- THE EXERCISE
Rewrite the material starting with the line containing "The width and height of the screenshot is (458, 500)." and going on through the line containing "click(x=132, y=283)", putting "Expand" wherever "Collapse" appears and keeping everything else the same. Give only those lines.

- THE DATA
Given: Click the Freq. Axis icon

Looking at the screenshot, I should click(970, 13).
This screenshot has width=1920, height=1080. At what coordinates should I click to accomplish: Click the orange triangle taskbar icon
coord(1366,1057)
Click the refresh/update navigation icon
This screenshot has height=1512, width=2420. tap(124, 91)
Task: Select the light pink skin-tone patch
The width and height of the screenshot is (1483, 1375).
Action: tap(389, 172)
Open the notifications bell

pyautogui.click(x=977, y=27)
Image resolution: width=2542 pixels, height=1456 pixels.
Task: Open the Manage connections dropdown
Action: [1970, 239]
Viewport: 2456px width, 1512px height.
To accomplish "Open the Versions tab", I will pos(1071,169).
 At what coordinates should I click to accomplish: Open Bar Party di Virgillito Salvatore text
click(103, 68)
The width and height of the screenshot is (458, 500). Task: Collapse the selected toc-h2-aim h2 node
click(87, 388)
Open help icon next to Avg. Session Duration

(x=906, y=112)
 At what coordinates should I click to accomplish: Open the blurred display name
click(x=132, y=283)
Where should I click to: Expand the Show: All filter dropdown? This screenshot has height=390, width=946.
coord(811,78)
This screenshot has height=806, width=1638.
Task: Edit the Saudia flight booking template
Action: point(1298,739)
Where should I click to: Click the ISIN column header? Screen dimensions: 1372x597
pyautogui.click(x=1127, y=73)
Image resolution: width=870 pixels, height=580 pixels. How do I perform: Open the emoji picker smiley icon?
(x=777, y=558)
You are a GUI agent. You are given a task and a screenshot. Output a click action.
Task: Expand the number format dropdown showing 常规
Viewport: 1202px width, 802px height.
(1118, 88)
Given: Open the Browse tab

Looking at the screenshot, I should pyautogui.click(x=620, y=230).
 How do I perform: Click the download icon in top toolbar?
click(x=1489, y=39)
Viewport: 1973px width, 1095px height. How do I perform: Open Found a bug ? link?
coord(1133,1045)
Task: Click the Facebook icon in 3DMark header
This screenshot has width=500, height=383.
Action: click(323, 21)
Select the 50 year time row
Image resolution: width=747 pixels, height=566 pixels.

- RESULT OF THE TASK
The width and height of the screenshot is (458, 500). Task: Expand the selected toc-h2-aim h2 node
click(87, 388)
Open help icon next to Avg. Session Duration

(x=906, y=112)
 At what coordinates should I click to accomplish: Open the blurred display name
click(x=132, y=283)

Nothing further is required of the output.